After Papa's funeral, I told Bradley I was worried about Mama. I didn't think she'd make it without Papa. A year later, her body was laid to rest. There are so many things that make me think of Mama. Home cooked meals; gas ovens; almost any 70's decor; elevator type music played in grocery stores; and the list goes on. My cousin and I used to fight over who would get to ride in the front seat of the grocery cart because we wanted to rub the soft skin on Mama's arm. Although Mama didn't play with us like Papa {he was known to get in trouble for being a big kid - one time he used a McDonald's tray to slide down the slide} she was always there to listen. I'll forever miss her smokey, southern accent.

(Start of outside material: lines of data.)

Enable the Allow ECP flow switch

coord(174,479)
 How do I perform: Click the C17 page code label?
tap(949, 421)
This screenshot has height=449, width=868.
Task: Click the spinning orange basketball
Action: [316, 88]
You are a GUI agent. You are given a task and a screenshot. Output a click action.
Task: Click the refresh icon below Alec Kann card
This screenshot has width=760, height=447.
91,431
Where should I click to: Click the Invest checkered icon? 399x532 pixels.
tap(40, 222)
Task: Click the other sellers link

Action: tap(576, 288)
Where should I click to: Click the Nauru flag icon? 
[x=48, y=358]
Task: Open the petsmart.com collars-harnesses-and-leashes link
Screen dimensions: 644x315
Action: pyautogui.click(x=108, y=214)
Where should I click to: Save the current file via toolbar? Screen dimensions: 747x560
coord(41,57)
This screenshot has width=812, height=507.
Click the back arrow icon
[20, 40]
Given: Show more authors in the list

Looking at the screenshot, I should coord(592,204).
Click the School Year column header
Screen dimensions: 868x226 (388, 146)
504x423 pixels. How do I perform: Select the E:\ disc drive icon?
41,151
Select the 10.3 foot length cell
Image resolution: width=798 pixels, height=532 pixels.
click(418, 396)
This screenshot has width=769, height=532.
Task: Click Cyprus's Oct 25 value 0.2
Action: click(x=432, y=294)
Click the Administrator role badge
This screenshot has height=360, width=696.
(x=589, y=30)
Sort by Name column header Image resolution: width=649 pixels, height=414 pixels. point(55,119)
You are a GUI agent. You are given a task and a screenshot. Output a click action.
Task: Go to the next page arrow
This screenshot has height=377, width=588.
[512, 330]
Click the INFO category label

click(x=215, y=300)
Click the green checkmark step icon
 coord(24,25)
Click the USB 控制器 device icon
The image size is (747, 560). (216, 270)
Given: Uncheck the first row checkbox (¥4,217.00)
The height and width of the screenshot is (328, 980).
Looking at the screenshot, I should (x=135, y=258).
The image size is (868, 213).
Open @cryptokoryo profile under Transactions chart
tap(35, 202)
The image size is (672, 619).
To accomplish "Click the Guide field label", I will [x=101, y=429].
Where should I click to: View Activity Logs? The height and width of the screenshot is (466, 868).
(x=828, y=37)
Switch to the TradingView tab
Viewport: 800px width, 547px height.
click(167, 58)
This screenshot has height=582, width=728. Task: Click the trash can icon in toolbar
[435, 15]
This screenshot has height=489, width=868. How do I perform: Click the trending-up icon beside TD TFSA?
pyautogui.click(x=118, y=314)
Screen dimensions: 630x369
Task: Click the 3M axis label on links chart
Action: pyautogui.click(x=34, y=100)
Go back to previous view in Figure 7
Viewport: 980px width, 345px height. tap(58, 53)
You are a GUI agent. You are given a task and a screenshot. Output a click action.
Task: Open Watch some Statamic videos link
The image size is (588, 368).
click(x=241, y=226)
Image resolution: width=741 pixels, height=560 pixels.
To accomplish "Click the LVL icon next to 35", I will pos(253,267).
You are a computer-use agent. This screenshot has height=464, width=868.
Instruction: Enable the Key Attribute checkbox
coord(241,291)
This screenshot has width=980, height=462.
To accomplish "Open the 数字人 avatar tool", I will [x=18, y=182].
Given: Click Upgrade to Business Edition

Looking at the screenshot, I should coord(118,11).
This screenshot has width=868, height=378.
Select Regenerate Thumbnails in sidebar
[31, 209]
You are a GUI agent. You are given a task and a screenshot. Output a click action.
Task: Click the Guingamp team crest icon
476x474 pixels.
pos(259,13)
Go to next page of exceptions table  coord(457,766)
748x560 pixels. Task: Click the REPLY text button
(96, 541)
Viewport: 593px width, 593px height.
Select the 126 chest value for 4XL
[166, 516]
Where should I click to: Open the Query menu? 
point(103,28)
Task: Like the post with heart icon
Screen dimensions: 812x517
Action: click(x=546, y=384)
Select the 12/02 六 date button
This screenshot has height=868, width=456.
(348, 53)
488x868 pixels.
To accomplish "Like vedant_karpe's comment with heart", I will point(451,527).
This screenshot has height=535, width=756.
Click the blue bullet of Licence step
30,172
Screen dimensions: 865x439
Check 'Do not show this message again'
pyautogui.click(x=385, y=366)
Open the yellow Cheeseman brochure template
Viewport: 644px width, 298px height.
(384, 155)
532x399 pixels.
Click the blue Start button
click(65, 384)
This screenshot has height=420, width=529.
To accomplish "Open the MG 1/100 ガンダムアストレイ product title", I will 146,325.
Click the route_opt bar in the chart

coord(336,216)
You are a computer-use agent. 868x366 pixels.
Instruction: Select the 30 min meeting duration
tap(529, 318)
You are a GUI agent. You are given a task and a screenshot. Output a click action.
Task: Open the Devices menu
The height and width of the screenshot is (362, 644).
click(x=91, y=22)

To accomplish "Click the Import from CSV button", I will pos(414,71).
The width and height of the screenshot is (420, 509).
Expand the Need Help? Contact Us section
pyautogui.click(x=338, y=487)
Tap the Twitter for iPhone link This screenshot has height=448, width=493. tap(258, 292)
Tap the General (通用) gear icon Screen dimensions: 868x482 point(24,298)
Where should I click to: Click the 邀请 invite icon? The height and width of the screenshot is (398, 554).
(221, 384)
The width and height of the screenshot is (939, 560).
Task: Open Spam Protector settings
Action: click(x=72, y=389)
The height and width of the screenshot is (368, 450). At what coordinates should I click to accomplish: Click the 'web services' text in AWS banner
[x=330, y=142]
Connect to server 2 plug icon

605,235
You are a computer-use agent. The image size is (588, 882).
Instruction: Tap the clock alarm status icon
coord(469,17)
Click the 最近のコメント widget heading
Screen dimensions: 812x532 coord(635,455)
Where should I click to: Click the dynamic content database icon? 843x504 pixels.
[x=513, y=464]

A month after Mama passed, Grandma Rosey breathed her last. I don't have any pictures of her, but I am grateful to have had her in my life. It had been many years since we'd been a steady part of each others' lives, but I will treasure the memories.

Why? It's so easy to ask "why" when we lose a loved one. But I choose to ask why me? Why was I so blessed to have had such wonderful, loving people in my life? The only answer I can find is God. He knew I'd need these precious souls, and although I don't deserve to have had them, I'll give my thanks. Their influence, their love, is the definition of lasting impressions.